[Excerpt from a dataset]

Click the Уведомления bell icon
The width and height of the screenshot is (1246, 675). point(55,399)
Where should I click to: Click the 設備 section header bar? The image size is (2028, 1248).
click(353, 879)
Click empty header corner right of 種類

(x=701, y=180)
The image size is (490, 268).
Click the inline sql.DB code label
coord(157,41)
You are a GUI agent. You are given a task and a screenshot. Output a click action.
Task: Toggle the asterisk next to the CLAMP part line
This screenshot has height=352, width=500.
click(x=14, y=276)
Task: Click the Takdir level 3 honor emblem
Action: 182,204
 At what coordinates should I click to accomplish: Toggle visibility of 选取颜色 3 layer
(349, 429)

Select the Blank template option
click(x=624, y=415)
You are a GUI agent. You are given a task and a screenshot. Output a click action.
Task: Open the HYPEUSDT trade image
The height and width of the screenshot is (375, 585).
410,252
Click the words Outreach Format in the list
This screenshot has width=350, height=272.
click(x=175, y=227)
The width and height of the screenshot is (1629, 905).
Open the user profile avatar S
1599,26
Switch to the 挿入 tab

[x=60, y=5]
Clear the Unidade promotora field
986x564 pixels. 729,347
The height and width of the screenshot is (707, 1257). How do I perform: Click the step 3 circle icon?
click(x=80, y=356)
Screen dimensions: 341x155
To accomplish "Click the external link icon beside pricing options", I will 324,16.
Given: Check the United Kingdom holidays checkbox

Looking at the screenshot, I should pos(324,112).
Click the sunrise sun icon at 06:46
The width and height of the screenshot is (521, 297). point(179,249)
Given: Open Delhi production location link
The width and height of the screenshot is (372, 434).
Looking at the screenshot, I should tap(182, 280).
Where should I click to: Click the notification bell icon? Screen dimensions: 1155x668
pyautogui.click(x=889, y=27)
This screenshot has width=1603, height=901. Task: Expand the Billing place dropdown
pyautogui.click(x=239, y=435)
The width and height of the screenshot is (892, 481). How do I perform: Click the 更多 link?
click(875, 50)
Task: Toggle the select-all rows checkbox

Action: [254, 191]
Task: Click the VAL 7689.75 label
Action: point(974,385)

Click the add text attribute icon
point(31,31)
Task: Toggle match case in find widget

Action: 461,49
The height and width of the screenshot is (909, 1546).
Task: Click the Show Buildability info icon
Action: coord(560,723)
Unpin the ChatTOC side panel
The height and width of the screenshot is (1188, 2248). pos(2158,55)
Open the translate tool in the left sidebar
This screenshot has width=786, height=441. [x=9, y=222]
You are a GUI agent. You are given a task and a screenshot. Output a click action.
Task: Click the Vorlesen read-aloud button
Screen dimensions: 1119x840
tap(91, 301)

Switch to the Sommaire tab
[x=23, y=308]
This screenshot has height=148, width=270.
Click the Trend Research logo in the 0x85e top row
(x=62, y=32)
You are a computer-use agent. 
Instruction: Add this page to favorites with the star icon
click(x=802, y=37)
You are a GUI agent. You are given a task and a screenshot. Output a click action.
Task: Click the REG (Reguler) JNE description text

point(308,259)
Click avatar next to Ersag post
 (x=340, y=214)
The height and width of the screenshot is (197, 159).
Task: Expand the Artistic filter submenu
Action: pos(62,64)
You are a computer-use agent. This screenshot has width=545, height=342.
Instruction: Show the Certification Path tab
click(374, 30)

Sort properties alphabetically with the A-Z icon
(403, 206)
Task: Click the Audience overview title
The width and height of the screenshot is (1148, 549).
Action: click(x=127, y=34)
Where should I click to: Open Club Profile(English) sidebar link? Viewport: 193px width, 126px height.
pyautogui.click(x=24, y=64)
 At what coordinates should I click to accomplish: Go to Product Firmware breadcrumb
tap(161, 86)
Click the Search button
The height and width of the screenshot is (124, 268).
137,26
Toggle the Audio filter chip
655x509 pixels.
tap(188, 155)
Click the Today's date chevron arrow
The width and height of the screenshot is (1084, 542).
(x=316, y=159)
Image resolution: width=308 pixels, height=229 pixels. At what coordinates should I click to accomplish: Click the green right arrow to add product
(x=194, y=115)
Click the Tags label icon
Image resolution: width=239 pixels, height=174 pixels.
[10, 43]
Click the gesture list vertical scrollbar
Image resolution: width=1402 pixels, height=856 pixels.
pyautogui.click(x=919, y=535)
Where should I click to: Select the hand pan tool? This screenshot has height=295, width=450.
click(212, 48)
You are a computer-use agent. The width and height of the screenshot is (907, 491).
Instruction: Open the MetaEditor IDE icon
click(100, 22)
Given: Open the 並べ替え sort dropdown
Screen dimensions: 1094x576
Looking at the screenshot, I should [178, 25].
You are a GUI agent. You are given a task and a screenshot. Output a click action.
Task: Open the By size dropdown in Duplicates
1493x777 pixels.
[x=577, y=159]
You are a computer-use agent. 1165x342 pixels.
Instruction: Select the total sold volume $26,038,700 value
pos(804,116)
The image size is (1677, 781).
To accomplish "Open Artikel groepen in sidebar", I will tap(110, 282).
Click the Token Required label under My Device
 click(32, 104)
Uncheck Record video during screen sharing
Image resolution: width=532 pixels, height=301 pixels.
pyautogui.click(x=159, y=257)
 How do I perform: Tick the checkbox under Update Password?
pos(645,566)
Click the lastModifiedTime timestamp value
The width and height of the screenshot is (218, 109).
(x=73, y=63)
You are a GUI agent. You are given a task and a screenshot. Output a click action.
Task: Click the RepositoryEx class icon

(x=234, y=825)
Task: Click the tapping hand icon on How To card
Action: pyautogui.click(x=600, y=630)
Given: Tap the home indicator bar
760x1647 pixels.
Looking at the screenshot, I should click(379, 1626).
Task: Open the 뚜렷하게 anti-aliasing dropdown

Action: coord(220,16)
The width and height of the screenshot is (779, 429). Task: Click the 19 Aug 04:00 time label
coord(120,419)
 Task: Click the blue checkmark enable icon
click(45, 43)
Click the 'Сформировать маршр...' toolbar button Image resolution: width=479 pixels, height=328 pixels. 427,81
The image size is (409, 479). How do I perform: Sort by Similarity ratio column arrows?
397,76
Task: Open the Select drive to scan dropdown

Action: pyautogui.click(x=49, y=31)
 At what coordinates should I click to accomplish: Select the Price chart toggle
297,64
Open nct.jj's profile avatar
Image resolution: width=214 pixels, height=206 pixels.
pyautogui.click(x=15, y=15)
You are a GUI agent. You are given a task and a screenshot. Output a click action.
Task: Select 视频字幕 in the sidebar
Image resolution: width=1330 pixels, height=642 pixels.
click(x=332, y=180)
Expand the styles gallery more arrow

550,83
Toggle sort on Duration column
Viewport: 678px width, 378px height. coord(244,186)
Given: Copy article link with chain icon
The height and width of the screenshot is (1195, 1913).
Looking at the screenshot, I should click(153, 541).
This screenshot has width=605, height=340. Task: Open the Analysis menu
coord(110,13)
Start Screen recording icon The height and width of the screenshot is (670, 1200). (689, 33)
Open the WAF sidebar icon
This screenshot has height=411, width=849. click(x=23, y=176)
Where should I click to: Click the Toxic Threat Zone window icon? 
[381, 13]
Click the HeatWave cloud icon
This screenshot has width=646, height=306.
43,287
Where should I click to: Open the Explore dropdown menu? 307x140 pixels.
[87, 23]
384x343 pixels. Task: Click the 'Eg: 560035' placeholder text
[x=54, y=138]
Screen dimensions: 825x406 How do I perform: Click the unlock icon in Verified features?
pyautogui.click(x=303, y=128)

▶ _WHAT YOU WILL DO_
Update all the items above by replacing every "Screen dimensions" with "Image dimensions" and leave everything else unchanged.

▶ _OUTPUT FOR THIS EXERCISE_
Click the Уведомления bell icon
The width and height of the screenshot is (1246, 675). point(55,399)
Where should I click to: Click the 設備 section header bar? The image size is (2028, 1248).
click(353, 879)
Click empty header corner right of 種類

(x=701, y=180)
The image size is (490, 268).
Click the inline sql.DB code label
coord(157,41)
You are a GUI agent. You are given a task and a screenshot. Output a click action.
Task: Toggle the asterisk next to the CLAMP part line
This screenshot has height=352, width=500.
click(x=14, y=276)
Task: Click the Takdir level 3 honor emblem
Action: 182,204
 At what coordinates should I click to accomplish: Toggle visibility of 选取颜色 3 layer
(349, 429)

Select the Blank template option
click(x=624, y=415)
You are a GUI agent. You are given a task and a screenshot. Output a click action.
Task: Open the HYPEUSDT trade image
The height and width of the screenshot is (375, 585).
410,252
Click the words Outreach Format in the list
This screenshot has width=350, height=272.
click(x=175, y=227)
The width and height of the screenshot is (1629, 905).
Open the user profile avatar S
1599,26
Switch to the 挿入 tab

[x=60, y=5]
Clear the Unidade promotora field
986x564 pixels. 729,347
The height and width of the screenshot is (707, 1257). How do I perform: Click the step 3 circle icon?
click(x=80, y=356)
Image dimensions: 341x155
To accomplish "Click the external link icon beside pricing options", I will 324,16.
Given: Check the United Kingdom holidays checkbox

Looking at the screenshot, I should pos(324,112).
Click the sunrise sun icon at 06:46
The width and height of the screenshot is (521, 297). point(179,249)
Given: Open Delhi production location link
The width and height of the screenshot is (372, 434).
Looking at the screenshot, I should tap(182, 280).
Where should I click to: Click the notification bell icon? Image dimensions: 1155x668
pyautogui.click(x=889, y=27)
This screenshot has width=1603, height=901. Task: Expand the Billing place dropdown
pyautogui.click(x=239, y=435)
The width and height of the screenshot is (892, 481). How do I perform: Click the 更多 link?
click(875, 50)
Task: Toggle the select-all rows checkbox

Action: [254, 191]
Task: Click the VAL 7689.75 label
Action: point(974,385)

Click the add text attribute icon
point(31,31)
Task: Toggle match case in find widget

Action: 461,49
The height and width of the screenshot is (909, 1546).
Task: Click the Show Buildability info icon
Action: coord(560,723)
Unpin the ChatTOC side panel
The height and width of the screenshot is (1188, 2248). pos(2158,55)
Open the translate tool in the left sidebar
This screenshot has width=786, height=441. [x=9, y=222]
You are a GUI agent. You are given a task and a screenshot. Output a click action.
Task: Click the Vorlesen read-aloud button
Image dimensions: 1119x840
tap(91, 301)

Switch to the Sommaire tab
[x=23, y=308]
This screenshot has height=148, width=270.
Click the Trend Research logo in the 0x85e top row
(x=62, y=32)
You are a computer-use agent. 
Instruction: Add this page to favorites with the star icon
click(x=802, y=37)
You are a GUI agent. You are given a task and a screenshot. Output a click action.
Task: Click the REG (Reguler) JNE description text

point(308,259)
Click avatar next to Ersag post
 (x=340, y=214)
The height and width of the screenshot is (197, 159).
Task: Expand the Artistic filter submenu
Action: pos(62,64)
You are a computer-use agent. This screenshot has width=545, height=342.
Instruction: Show the Certification Path tab
click(374, 30)

Sort properties alphabetically with the A-Z icon
(403, 206)
Task: Click the Audience overview title
The width and height of the screenshot is (1148, 549).
Action: click(x=127, y=34)
Where should I click to: Open Club Profile(English) sidebar link? Viewport: 193px width, 126px height.
pyautogui.click(x=24, y=64)
 At what coordinates should I click to accomplish: Go to Product Firmware breadcrumb
tap(161, 86)
Click the Search button
The height and width of the screenshot is (124, 268).
137,26
Toggle the Audio filter chip
655x509 pixels.
tap(188, 155)
Click the Today's date chevron arrow
The width and height of the screenshot is (1084, 542).
(x=316, y=159)
Image resolution: width=308 pixels, height=229 pixels. At what coordinates should I click to accomplish: Click the green right arrow to add product
(x=194, y=115)
Click the Tags label icon
Image resolution: width=239 pixels, height=174 pixels.
[10, 43]
Click the gesture list vertical scrollbar
Image resolution: width=1402 pixels, height=856 pixels.
pyautogui.click(x=919, y=535)
Where should I click to: Select the hand pan tool? This screenshot has height=295, width=450.
click(212, 48)
You are a computer-use agent. The width and height of the screenshot is (907, 491).
Instruction: Open the MetaEditor IDE icon
click(100, 22)
Given: Open the 並べ替え sort dropdown
Image dimensions: 1094x576
Looking at the screenshot, I should [178, 25].
You are a GUI agent. You are given a task and a screenshot. Output a click action.
Task: Open the By size dropdown in Duplicates
1493x777 pixels.
[x=577, y=159]
You are a computer-use agent. 1165x342 pixels.
Instruction: Select the total sold volume $26,038,700 value
pos(804,116)
The image size is (1677, 781).
To accomplish "Open Artikel groepen in sidebar", I will tap(110, 282).
Click the Token Required label under My Device
 click(32, 104)
Uncheck Record video during screen sharing
Image resolution: width=532 pixels, height=301 pixels.
pyautogui.click(x=159, y=257)
 How do I perform: Tick the checkbox under Update Password?
pos(645,566)
Click the lastModifiedTime timestamp value
The width and height of the screenshot is (218, 109).
(x=73, y=63)
You are a GUI agent. You are given a task and a screenshot. Output a click action.
Task: Click the RepositoryEx class icon

(x=234, y=825)
Task: Click the tapping hand icon on How To card
Action: pyautogui.click(x=600, y=630)
Given: Tap the home indicator bar
760x1647 pixels.
Looking at the screenshot, I should click(379, 1626).
Task: Open the 뚜렷하게 anti-aliasing dropdown

Action: coord(220,16)
The width and height of the screenshot is (779, 429). Task: Click the 19 Aug 04:00 time label
coord(120,419)
 Task: Click the blue checkmark enable icon
click(45, 43)
Click the 'Сформировать маршр...' toolbar button Image resolution: width=479 pixels, height=328 pixels. 427,81
The image size is (409, 479). How do I perform: Sort by Similarity ratio column arrows?
397,76
Task: Open the Select drive to scan dropdown

Action: pyautogui.click(x=49, y=31)
 At what coordinates should I click to accomplish: Select the Price chart toggle
297,64
Open nct.jj's profile avatar
Image resolution: width=214 pixels, height=206 pixels.
pyautogui.click(x=15, y=15)
You are a GUI agent. You are given a task and a screenshot. Output a click action.
Task: Select 视频字幕 in the sidebar
Image resolution: width=1330 pixels, height=642 pixels.
click(x=332, y=180)
Expand the styles gallery more arrow

550,83
Toggle sort on Duration column
Viewport: 678px width, 378px height. coord(244,186)
Given: Copy article link with chain icon
The height and width of the screenshot is (1195, 1913).
Looking at the screenshot, I should click(153, 541).
This screenshot has width=605, height=340. Task: Open the Analysis menu
coord(110,13)
Start Screen recording icon The height and width of the screenshot is (670, 1200). (689, 33)
Open the WAF sidebar icon
This screenshot has height=411, width=849. click(x=23, y=176)
Where should I click to: Click the Toxic Threat Zone window icon? 
[381, 13]
Click the HeatWave cloud icon
This screenshot has width=646, height=306.
43,287
Where should I click to: Open the Explore dropdown menu? 307x140 pixels.
[87, 23]
384x343 pixels. Task: Click the 'Eg: 560035' placeholder text
[x=54, y=138]
Image dimensions: 825x406 How do I perform: Click the unlock icon in Verified features?
pyautogui.click(x=303, y=128)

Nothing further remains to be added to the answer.